§ **STUDY TEXT**
--- START ---
The letter said the signers were offering their perspective “as scientists who understand the physics and technology of nuclear power, of nuclear explosives, and of long-range missiles; and who collectively bring their experience with nuclear nonproliferation.”

They included Richard L. Garwin, a 2016 Presidential Medal of Freedom recipient and nonproliferation advocate, whose work at the Los Alamos National Laboratory in the early 1950s gave birth to the hydrogen bomb; all three winners of the 2017 Nobel Prize in Physics; and Siegfried S. Hecker, a former director of Los Alamos who is internationally regarded as an authority on nuclear security threats.

Mr. Trump has described the 2015 agreement, negotiated under the Obama administration, as a giveaway to Iran and “one of the worst” deals ever, and has said it should be renegotiated or disbanded.

He has criticized provisions of the agreement that expire over the next two decades and has complained that it does not ban Iranian missile development or stop other actions by Iran deemed to counter American interests.

European allies of the United States that are parties to the nuclear agreement have urged the Trump administration to respect it. Iran has said the accord cannot be renegotiated.
--- END ---
§ **RECORD EXCERPTS**
--- START ---
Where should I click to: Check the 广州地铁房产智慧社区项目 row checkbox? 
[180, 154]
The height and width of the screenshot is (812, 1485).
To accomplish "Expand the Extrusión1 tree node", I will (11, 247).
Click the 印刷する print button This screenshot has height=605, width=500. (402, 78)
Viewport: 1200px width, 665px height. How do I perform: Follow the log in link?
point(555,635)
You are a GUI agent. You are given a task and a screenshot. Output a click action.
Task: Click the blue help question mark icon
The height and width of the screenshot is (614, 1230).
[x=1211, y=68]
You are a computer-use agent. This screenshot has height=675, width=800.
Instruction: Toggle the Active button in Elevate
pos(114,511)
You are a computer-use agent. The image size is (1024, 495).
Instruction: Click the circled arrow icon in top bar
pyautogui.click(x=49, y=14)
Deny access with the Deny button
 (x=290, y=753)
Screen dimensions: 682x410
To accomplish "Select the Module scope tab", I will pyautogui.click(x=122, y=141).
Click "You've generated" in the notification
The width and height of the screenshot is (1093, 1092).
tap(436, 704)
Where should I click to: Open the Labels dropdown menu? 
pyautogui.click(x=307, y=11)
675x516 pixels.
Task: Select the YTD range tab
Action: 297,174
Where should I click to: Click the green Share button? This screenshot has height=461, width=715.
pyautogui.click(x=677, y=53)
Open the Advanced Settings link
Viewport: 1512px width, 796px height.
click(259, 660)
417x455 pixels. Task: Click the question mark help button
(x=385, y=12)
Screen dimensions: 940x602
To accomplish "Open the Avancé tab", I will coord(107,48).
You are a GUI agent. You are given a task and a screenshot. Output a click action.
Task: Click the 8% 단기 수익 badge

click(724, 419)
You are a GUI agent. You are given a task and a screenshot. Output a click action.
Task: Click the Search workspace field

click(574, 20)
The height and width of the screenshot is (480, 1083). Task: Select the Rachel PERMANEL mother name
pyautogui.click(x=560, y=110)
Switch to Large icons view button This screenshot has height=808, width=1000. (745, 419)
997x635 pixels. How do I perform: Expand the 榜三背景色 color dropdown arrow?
--- END ---
Write the next part of the text on the scientists' letter about the Iran nuclear deal, starting after its last sentence. The records are drawn from a separate source.

§ **ANSWER SPACE**
The scientists said Mr. Trump’s objections could be addressed without a renegotiation, which their letter called an “unrealistic objective.”

Their letter reflected the intense lobbying underway in Congress by supporters and opponents of the agreement, known as the Joint Comprehensive Plan of Action, which lifted many sanctions on Iran in return for its verifiable promises of peaceful nuclear work.

The lobbying has accelerated since Mr. Trump, as part of an aggressive new strategy to confront Iran, announced a few weeks ago that he would no longer certify Iran’s compliance with the agreement, as required every 90 days under an American law.

Mr. Trump’s action essentially shifted the fate of the agreement to Congress, which may now reimpose sanctions on Iran in the next few months. Such a step may unravel the entire agreement.

While the scientists did not dispute Mr. Trump’s objections, they emphasized that under the accord, severe restrictions on Iran’s supply of uranium remain in place through 2030, surveillance of Iran’s uranium-enriching centrifuges remains through 2035, and surveillance of uranium mines and mills through 2040.

Iran will then remain subject to strong safeguards enforced by the International Atomic Energy Agency, the nuclear-monitoring arm of the United Nations.

The agency has said Iran is complying with the nuclear agreement’s provisions. Iran has always asserted that it does not seek nuclear weapons.

The scientists’ letter also recommended additional ways to monitor Iran — or any other non-nuclear state, for that matter — without renouncing the nuclear agreement.

They proposed stronger verification at uranium enrichment plants in non-nuclear states, in addition to multinational control of such plants, which could “provide an extra layer of security against their misuse to produce material for nuclear weapons.”

The Iran agreement, the scientists said, is “necessary to provide the time needed to develop and implement these initiatives.”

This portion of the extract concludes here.